Friday, December 6, 2013

Paleoartist on the Case

Catherine Thimmesh

Catherine Thimmesh takes a unique approach to dinosaur detective work in Scaly Spotted Feathered Frilled: How Do We Know What Dinosuars Really Looked Like? First off, the book makes readers aware that those who draw and paint dinosaurs are also scientists.

Kids may already assume that those who put together dinosaur skeletons must be scientists, to know which bone is connected to what other bones, but what about those who sketch and paint dinosaurs?

The other thing Thimmesh makes clear is that scientists must stay current to new scientific discoveries and also be open-minded, willing to revise their models and drawings in accordance with those discoveries. A perfect example in the book is Stephen and Sylvia Czerkas's life-size reconstruction of the dinosaur Deinonychus--which served as the model for the raptors in the Jurassic Park movies. The couple spent three years working on those models. "Every single scale was delineated," Sylvia Czerkas explained. But then scientists discovered that Deinonychus had feathers, so the couple covered over their three years' work with feathers instead. "That's what you have to do," Stephen Czerkas said. "You have to be ready to change what you think in the face of new scientific evidence.... [It] was undeniably clear that Deinonychus and many types of dinosaurs were feathered."
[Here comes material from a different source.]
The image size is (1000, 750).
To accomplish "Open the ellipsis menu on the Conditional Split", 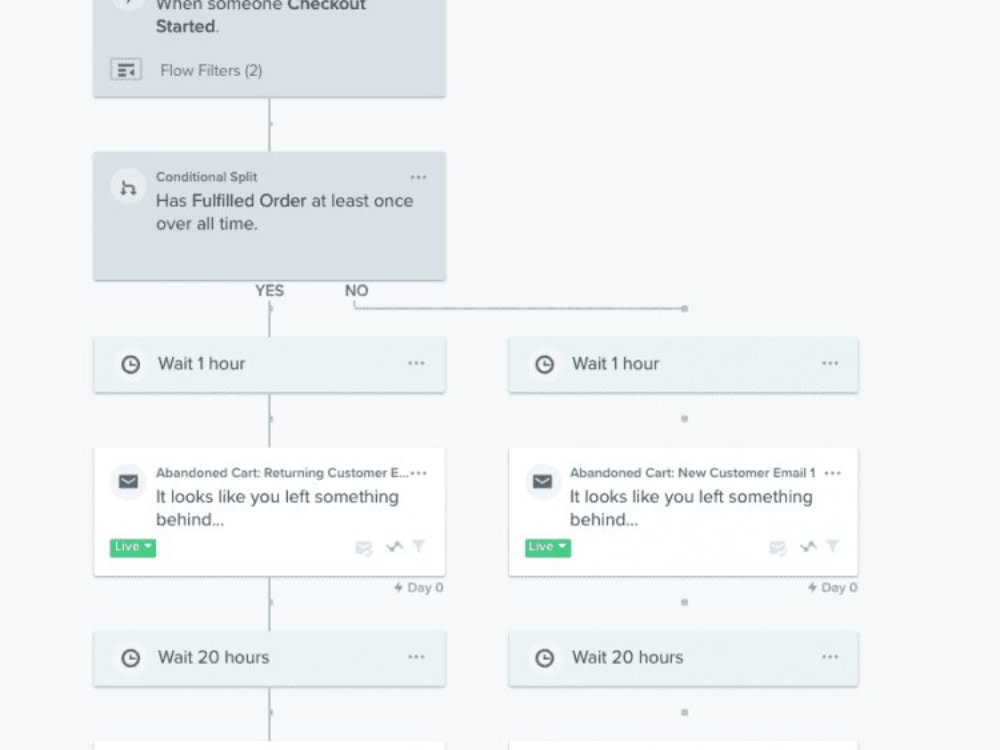I will tap(419, 177).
Thimmesh, through specific examples, such as pairing two paintings of Triceratops a century apart (one by Charles R. Knight, another by Mark Hallett), or the previous example of the Czerkases' revision, demonstrates how flexible scientists must be--willing to reexamine their approach in light of new evidence. It's scientific theory in practice, and models for children that the best practitioners must combine discipline, research, critical thinking and creativity in their endeavors.